Ce miracle, cette promesse de félicité bienheureuse, cette récompense promise par-delà la vie à deux amans dont la fin ressemble à un double suicide, — cela n’est point très catholique, cela scandalise un peu les cœurs droits et secs, respectueux des vertus moyennes que les triomphes de la passion inquiètent, toujours pour l’avenir des sociétés. Mais qui pourrait être sévère, puisque Charlotte a pardonné ? Et cette douloureuse intelligence de l’épouse déçue, cet acte suprême d’indulgence qui donne aux morts la paix que les vivans n’auraient pu obtenir, renferme peut-être, je ne dirai pas la moralité, mais la suprême pensée, l’essence dernière de l’œuvre telle que Gœthe la rêva. Rappelez-vous le bon Marke de l’antique légende : il en avait usé de même avec les deux amans admirables, Yseult et Tristan, dont les âmes réunies fleurissent en belles roses et en lierre tendre : parce que l’Amour, quand il s’élève jusqu’à l’absolu et va chercher sa réalisation jusque dans la mort, sanctifie peut-être comme la vertu…

A côté de si belles choses, que de traits pénibles viennent gâter ce roman d’amour ! Quand il l’écrivit, Gœthe était encore capable de passion, mais non plus de naïveté. Il avait trop pensé, trop lu, trop agi, trop observé, trop créé, trop collectionné. Entre lui et son rêve de poète, il avait mis trop de minéraux, de végétaux, de paperasses administratives. Sous le regard de deux yeux tristes, au contact d’une âme très douce et comme voilée d’un mystère de mélancolie, son cœur put retrouver sa fraîcheur printanière : mais sa lourde main d’ancien ministre, de conseiller privé, de directeur des Musées trahit en maint endroit ce cœur rajeuni ; en sorte que beaucoup de pages déparent l’œuvre par leur pesante pédanterie. On s’égare trop souvent par des dissertations d’agriculture, d’architecture ou d’économie rurale. Si encore elles n’étaient qu’intempestives, si elles ne faisaient que ralentir l’intérêt ou troubler la tonalité générale du récit ! Mais le fâcheux esprit dont elles témoignent s’infiltre plus profond : il pénètre parfois les personnages, il les arrache mal à propos à leur préoccupation dominante, ou même il la dénature jusqu’à la rendre fausse ou invraisemblable. Edouard, heureusement, en est affranchi dès qu’il est amoureux. Charlotte, pas toujours. Moins encore le capitaine. Et Ottilie… Hélas ! c’est Ottilie surtout qui est atteinte de ce mal, et comme l’œuvre en pâtit ! Dans son ensemble, la figure est charmante, nous l’avons déjà dit, d’une grâce mélancolique et discrète dont on se sent bien vite ému, comme au heurt de certains regards, comme au son de certaines voix ; elle est tendre, bonne et naïve, et chastement passionnée, et faible et forte à la fois, avec ces contradictions, ces reviremens, ces abandons, ces reprises dont l’instinct féminin joue, même sans ruse, pour nous attirer, nous prendre et nous garder. Pourquoi faut-il que Gœthe s’oublie à souffler, dans cette adorable tête de jeune fille, des pensées qui portent sa marque à lui — et pas toujours la meilleure ? C’est ainsi que, pour nous initier aux doux mystères de son âme, il a imaginé de lui faire tenir un journal. Oh ! ce journal, quelle déception ! Jugez-en par ces échantillons, que je prends presque au hasard :

« … La société des femmes est la source du bon usage… »

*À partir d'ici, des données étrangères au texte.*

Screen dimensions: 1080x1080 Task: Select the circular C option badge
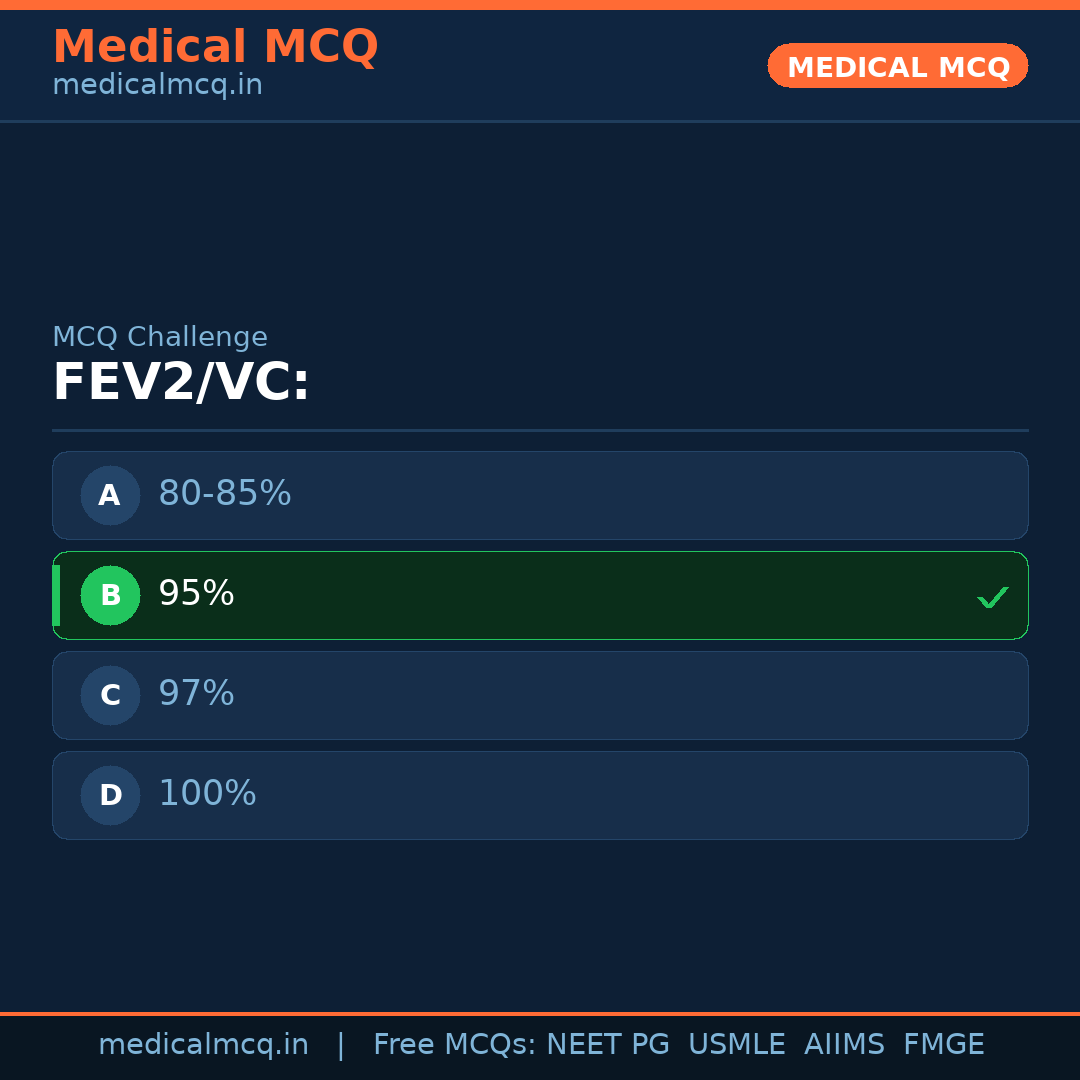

« … Personne n’a de plus grands avantages, dans la vie en général comme dans les relations de société, qu’un militaire poli… »

« … La plus grande consolation de la médiocrité, c’est que l’homme de génie n’est pas immortel… »

« … Les sots et les gens sensés sont également inoffensifs : on court plus de risques avec les demi-sots ou les demi--sages… »

« … Il n’est de naturaliste digne d’estime que celui qui sait nous peindre ou nous représenter l’objet le plus étranger, le plus singulier, avec sa localité, avec tout son voisinage, toujours dans son propre élément. Que j’aimerais à entendre, du moins une fois, Humboldt racontant ses voyages !… »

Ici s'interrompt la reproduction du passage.